Il caso personale – Per quanto riguarda Schettino, dalle testimonianze in aula rese dalla responsabile dell’ufficio Reception Kataia Kevanian, risulta che questi alle 00,10 era ancora a bordo. Tant’è vero che la nave si è ribaltata come abbiamo visto, alle 00,17 che è appunto, il momento immediatamente successivo a quello in cui schettino descrive la rapida progressione dell’inclinazione nave tanto da non consentire l’equilibrio delle persone per l’ effetto del piano di calpestio eccessivamente angolato. Infatti alle ore 00,17 in una comunicazione mai resa pubblica ed ignorata al processo, anche se non si comprendono i motivi ufficiali, la motovedetta G 104 della Guardia di Finanza che coordinava le operazioni di soccorso alle ore 00,17 avvisa coloro che si trovavano in pericolo dell’ imminente ribaltamento della nave, intimando di allontanarsi. Se questo è vero, qualcuno dica cosa risulta al processo.

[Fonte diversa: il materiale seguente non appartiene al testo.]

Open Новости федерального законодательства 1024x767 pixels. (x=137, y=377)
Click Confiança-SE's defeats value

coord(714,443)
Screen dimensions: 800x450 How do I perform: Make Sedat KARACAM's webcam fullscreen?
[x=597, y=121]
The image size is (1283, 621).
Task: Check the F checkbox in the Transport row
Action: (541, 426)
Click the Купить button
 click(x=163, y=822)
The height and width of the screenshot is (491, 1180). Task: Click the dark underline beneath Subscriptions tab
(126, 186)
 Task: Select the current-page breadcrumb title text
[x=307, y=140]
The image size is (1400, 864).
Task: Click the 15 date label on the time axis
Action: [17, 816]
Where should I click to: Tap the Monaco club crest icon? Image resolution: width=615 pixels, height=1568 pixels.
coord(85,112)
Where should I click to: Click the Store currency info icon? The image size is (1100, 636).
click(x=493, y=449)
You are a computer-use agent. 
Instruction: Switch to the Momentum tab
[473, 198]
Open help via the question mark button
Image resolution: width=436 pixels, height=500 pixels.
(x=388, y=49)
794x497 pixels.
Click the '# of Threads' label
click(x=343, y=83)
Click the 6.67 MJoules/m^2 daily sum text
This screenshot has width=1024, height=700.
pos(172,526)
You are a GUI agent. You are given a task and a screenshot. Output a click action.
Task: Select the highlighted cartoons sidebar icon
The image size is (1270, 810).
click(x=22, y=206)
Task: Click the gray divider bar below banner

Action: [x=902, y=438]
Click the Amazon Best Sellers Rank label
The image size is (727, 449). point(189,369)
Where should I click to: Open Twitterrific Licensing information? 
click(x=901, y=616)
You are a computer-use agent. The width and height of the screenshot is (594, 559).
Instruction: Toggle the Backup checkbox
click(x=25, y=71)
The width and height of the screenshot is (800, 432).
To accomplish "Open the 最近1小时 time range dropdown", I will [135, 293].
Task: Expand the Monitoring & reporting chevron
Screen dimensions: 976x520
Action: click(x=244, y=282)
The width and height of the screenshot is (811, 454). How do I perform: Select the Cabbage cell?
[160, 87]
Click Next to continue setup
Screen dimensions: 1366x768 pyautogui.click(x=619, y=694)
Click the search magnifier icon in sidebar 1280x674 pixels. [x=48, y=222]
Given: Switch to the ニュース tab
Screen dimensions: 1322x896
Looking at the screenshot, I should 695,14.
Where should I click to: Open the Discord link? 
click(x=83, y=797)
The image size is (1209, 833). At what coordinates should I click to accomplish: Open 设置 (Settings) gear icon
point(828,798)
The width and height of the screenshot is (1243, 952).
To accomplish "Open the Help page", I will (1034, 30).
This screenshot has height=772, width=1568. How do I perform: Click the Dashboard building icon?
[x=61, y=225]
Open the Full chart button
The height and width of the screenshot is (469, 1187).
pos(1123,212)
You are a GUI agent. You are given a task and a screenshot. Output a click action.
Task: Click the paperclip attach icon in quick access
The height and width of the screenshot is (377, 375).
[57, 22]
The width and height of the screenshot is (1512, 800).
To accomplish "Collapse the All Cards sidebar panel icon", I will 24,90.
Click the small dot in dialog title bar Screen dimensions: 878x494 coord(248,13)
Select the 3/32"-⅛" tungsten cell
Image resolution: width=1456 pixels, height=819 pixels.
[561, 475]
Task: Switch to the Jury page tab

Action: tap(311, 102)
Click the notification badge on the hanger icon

A questo punto è difficile dire se Schettino ha abbandonato la nave quando, poco prima del rovesciamento, solo aggrappandosi disperatamente a qualche appiglio, poteva resistere ancora per altri secondi prima di cadere; oppure, se poteva incastrarsi da qualche parte, decidendo di morire non a vantaggio altrui, ma proprio al fine di non sopravvivere. Ecco perché Schettino insiste nel dire che lui non ha abbandonato la nave ma è stato coinvolto dalla dinamica catastrofica dell’ inevitabile rovesciamento; ragion per cui il delitto commesso da Schettino è stato solo quello di non morire. Anche se poi aggiungerà che sarebbe stato meglio se ciò fosse avvenuto. Ma queste sono considerazioni di carattere emotivo che qui non debbono interessare. Cosa invece dovrebbe interessare è in nome di quale giustizia è stata finora considerata quasi a senso unico, la colpevolezza attribuita al Comandante della Concordia. Quando l’analisi della trattazione processuale degli argomenti contestati, le obiettive testimonianze strumentali, e il tranello in cui è caduto Schettino attraverso il concerto di omissioni della posizione nave ad opera del suo stesso team di coperta e la serie si ben otto “errori” di rotta compiuti, se ciò non fosse bastato, dal timoniere negli ultimi minuti prima della collisione, resta difficile comprendere come si possa odiare così tanto il destinatario di tutte le colpe altrui, per non essere morto insieme alla sua nave.